Gadis yang baru menginjakkan usianya ke-16 tahun itu terpental kuat ke dinding. Gadis itu menyaksikan kemarahan ayahnya yang mengepal tangannya kuat sembari menatap ke arah dirinya.

"Ayah sayang Lea kan?" lirih Alea disertai dengan air mata yang lolos membasahi pipinya. Sesekali ia mengusap air matanya yang membuat pandangannya sedikit kabur.

"Sayang? untuk apa Saya menaruh rasa iba untuk gadis sampah seperti kamu!?" gumam Serengga dengan nada tinggi.

"Kalau Ayah nggak sayang sama Lea, Kenapa Lea lahirkan? Lea gak pernah minta untuk di lahirkan di dunia ini ayah!!" lagi dan lagi Alea mengusap air matanya.

Serengga terdiam sejenak lalu tanpa ekspresi Serengga menjawab pertanyaannya dari putri bungsunya.

"Lea, Ayah juga gak pernah minta kalau anak sampah seperti kamu yang hadir di tengah tengah keluarga ini. Kalau ayah bisa milih, ayah gak bakal pernah minta kamu yang bakal lahir, Alea."

Deg!

Perkataan yang dilontarkan oleh Serangga seperti pisau yang menancap di hati Alea.

"Kalau ayah benci sama Lea, kenapa waktu Lea lahir ayah gak bunuh Lea!? KENAPA!? Kenapa waktu itu ayah gak ambil pisau trus bunuh Lea? KENAPA AYAH?? KENAPA!?"

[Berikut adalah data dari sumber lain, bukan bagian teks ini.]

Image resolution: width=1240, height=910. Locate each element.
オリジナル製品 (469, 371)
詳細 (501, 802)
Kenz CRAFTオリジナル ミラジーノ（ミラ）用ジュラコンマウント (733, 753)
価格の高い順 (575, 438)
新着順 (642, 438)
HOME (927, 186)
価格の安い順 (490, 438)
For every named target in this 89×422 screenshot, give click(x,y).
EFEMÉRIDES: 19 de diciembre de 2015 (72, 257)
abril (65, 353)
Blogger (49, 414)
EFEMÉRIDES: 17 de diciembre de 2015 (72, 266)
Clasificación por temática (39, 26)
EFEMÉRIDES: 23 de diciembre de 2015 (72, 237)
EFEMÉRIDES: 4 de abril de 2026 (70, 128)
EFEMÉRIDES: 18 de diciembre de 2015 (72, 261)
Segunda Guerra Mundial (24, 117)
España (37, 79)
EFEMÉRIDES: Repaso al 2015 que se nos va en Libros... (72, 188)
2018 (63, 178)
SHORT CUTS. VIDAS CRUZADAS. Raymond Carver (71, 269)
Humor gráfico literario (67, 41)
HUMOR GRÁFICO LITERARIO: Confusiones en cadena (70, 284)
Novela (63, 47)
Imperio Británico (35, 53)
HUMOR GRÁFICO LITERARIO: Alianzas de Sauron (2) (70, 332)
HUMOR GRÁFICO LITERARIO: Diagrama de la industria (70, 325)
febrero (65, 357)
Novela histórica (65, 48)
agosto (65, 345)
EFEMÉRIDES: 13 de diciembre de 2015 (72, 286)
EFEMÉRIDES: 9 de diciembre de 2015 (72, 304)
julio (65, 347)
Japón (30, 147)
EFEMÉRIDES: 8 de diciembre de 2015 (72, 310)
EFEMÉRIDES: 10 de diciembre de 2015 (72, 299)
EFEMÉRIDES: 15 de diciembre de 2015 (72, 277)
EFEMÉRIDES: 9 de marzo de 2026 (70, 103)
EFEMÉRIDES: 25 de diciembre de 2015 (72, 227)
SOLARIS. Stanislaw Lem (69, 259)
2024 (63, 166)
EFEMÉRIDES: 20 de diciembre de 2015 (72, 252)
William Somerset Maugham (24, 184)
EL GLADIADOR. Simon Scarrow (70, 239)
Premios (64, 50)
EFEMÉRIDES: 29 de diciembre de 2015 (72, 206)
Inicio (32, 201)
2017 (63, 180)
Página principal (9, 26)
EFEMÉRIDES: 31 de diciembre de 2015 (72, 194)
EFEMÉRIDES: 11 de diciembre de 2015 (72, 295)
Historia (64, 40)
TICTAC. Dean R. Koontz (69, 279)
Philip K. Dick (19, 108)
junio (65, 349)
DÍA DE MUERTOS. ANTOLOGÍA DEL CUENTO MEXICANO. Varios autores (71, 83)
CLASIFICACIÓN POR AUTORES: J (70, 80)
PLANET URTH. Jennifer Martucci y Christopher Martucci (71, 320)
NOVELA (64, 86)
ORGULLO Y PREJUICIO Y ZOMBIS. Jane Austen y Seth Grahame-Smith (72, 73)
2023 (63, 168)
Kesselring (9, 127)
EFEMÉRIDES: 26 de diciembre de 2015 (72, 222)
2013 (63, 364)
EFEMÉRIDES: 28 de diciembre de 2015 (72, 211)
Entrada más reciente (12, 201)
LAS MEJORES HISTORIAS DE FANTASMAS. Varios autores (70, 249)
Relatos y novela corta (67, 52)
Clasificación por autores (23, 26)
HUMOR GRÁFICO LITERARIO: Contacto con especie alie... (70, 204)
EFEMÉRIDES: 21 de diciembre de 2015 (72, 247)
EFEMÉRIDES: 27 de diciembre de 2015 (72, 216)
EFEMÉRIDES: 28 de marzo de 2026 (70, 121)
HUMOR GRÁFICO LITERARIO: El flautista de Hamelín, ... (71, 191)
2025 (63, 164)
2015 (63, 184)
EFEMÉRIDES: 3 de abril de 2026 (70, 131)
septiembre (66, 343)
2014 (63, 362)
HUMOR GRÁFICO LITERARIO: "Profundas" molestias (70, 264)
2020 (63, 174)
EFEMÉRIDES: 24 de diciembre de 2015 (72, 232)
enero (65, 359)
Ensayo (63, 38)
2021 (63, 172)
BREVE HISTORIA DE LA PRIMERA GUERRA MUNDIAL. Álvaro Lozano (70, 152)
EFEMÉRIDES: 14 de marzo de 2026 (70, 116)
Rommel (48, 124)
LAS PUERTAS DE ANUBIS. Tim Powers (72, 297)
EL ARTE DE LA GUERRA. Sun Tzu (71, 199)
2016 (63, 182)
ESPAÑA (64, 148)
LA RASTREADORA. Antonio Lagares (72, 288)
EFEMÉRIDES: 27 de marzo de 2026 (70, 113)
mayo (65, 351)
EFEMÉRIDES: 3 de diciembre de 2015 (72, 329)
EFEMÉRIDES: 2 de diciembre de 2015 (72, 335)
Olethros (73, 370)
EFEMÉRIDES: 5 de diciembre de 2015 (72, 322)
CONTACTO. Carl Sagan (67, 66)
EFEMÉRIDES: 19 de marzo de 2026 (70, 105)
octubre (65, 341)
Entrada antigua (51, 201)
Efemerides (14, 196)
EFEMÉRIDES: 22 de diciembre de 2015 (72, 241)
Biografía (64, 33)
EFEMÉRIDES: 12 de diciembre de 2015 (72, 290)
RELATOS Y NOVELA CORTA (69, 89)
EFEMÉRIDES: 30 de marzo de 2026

"Karena ayah kira waktu itu kamu bakal tumbuh jadi anak yang membanggakan orang tua. Tapi nyatanya, kamu itu gak berguna Lea, kerjaan kamu hanya nyusahin orang!!" tegas Serengga tanpa takut sedikitpun menyakiti hati Alea.

Alea tak bisa berkata-kata untuk perihal yang dilontarkan ayahnya untuk dirinya. Ingin bersuara tapi dirinya tak bisa membantah.

"Ayah, Abyan pulang."

Di tengah tegangan antara Serangga dan Alea, Abyan datang dengan helem AVG bewarna hitam di genggaman tangannya.

"Astaga, Lea? Lea kenapa?"

Di antara kakak-kakaknya, hanya Abyan yang benar-benar menyayangi Alea. Terkadang, Abyan memperlakukan Alea dengan buruk demi kebaikannya. Setelah menegur Alea, Abyan akan merasa iba dan meminta maaf. Namun, apakah Alea benar-benar memaafkan Abian? Tentu saja, iya. Walaupun Alea masih lugu, dia sudah bisa membedakan mana yang benar dan mana yang salah.

"Biasa, mecahkan piring," jawab Serengga.

Seketika suara yang dihasilkan oleh Serengga berubah drastis bahkan wajahnya yang tadinya terlihat murka kian menjadi pandangan kebahagiaan.

Abyan yang mendengar itu mengerutkan dahinya. Menurutnya masalah sekecil itu tak layak membuat hukuman yang berlebihan hingga membuat Alea duduk tak berdaya di sudut rumah. Dia tau bahwa Alea salah, Namun apakah wajar sang ayah menghajar Alea hingga luka di sekujur tubuhnya?

"Ayah benar-benar gila. Hal sekecil itu dibesar-besarin?" tuntut Abyan

Serengga membulatkan matanya, dirinya tak menyangka bahwa anak sulung kesayangannya berani mengatai dirinya.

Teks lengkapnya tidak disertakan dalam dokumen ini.